# Picture quality of hosting sites.



## m1pui (Jul 24, 2009)

Following on from the camera thread recently. I mentioned about photo storage sites quality settings. I use photobucket for most of my bits and bobs on here and flickr for my more important stuff. I'd never noticed it much beforehand (probably because all forum images look fine on my iPhone screen), but I have tonight and seems like Photobucket quite heavily compresses images when you link them to forums, etc.

The file which it stores on the site remains the original file. I downloaded it thinking I could make a side by side comparison and it's downloaded the original 2mb file. My photoshop skills suck too so it would probably have turned out terribly anyway :lol:

I don't believe I've ever changed any of the settings in photobucket, so might try and see if it's something that can be adjusted.

It was just a snapshot taken with my iPhone 5 to show how much product has been used so far, but you can really see it in photo's below. Particularly the net curtain, the ring around the Optimum logo and the caution text on the bottom left corner of the bottle.

*Flickr Hosted*

Untitled by puihungma, on Flickr

*Photobucket Hosted*


This one is an image taken with my Panasonic GX-1. The original file size is 7mb and you can see some loss of detail all over, but in noticeable particular the hair, shirt collar and the right shoulder of the jumper.

*Flickr Hosted*

P1000699 by puihungma, on Flickr

*Photobucket Hosted*


Worth considering if you're considering which hosting site to use or if you're already using Photobucket. I'm thinking now I might try and open a second Flickr account.

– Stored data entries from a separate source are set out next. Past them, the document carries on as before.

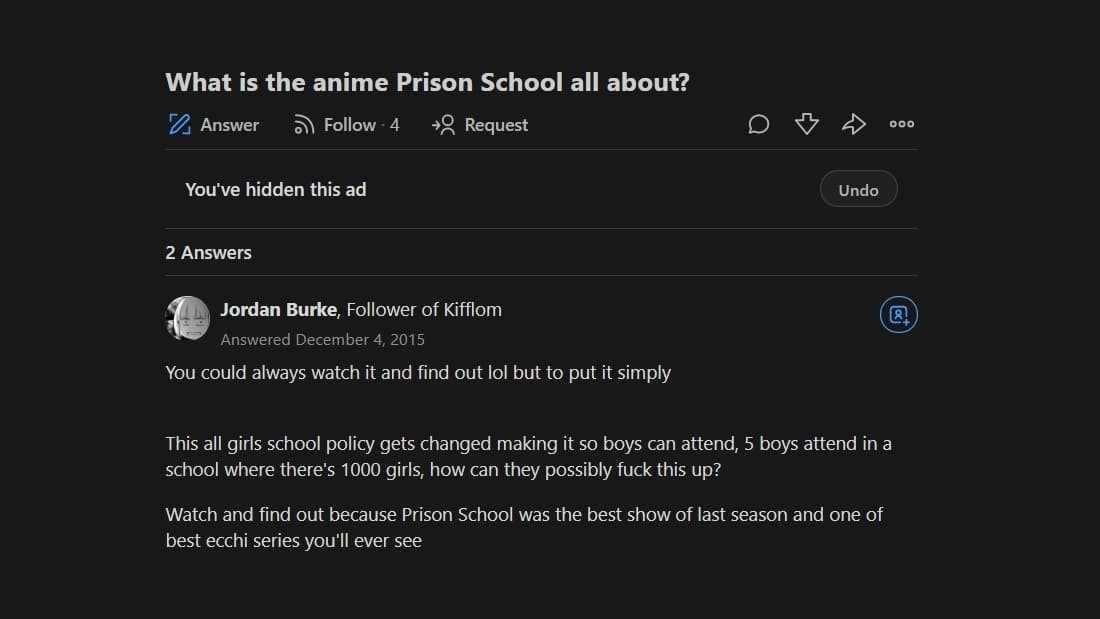Open comments with the speech bubble icon
Screen dimensions: 1100x619
[x=759, y=124]
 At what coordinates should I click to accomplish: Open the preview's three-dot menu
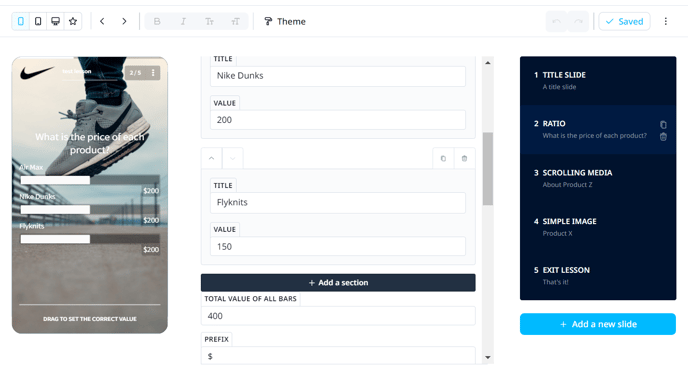click(x=153, y=73)
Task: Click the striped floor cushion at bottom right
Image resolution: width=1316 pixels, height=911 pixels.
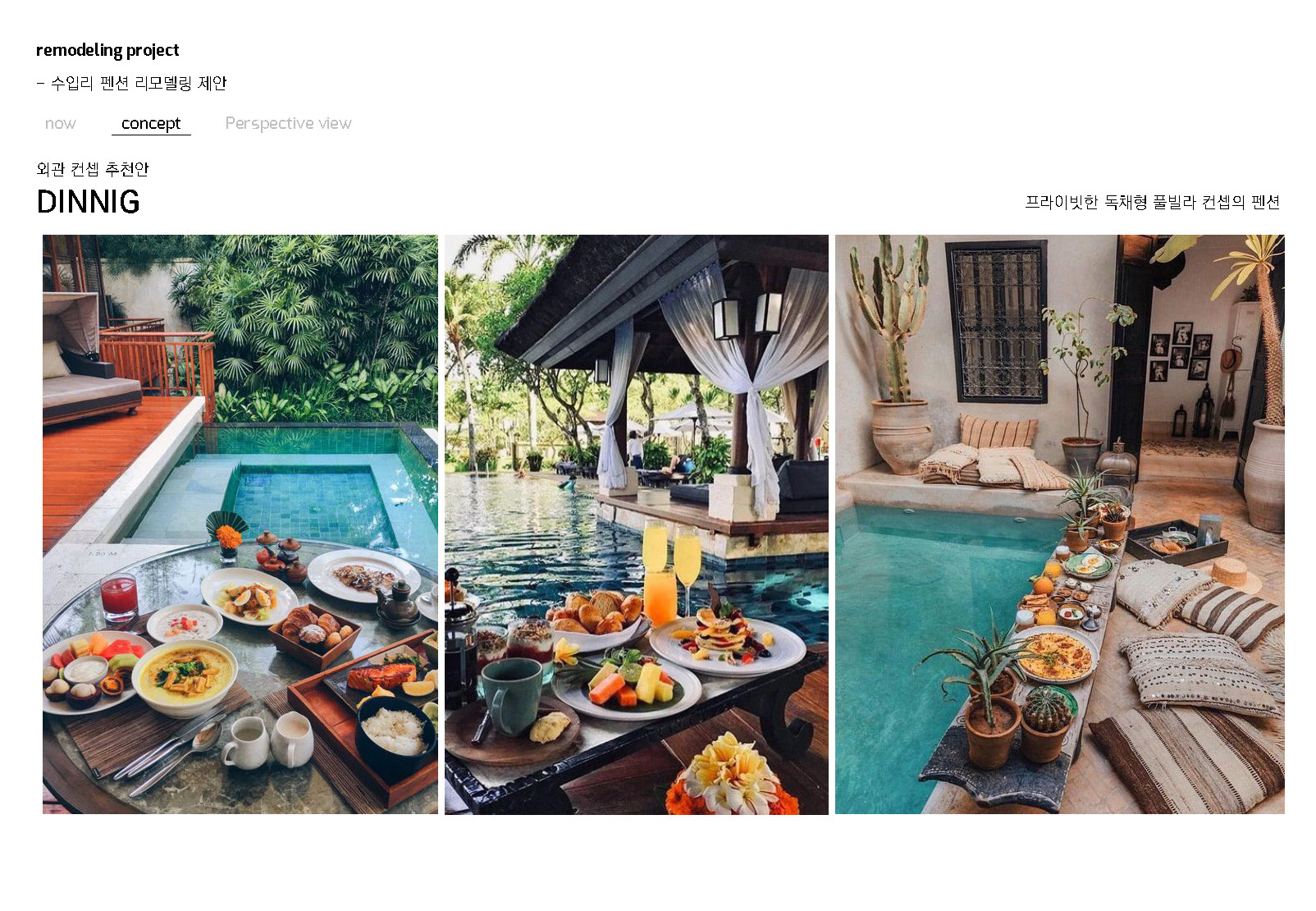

Are there any hosting sites that are as easy as photobucket and flickr to upload straight from iPhone?


----------



## AGRE (Sep 25, 2008)

Flickr here I come, thanks :thumb:


----------



## tPIC (Jul 14, 2013)

Flickr currently has the issue where it loses the photos exif data (all the photo setting & date info etc) when using IOS 7's integrated Flickr upload capability. You have to use the Flickr website to upload if you care about maintaining this data. Not as smooth a process as it could be.

I'm still finding photobucket easiest to use to share forum images, and Flickr for my permanent photo storage. Wish I could just use a single easy solution!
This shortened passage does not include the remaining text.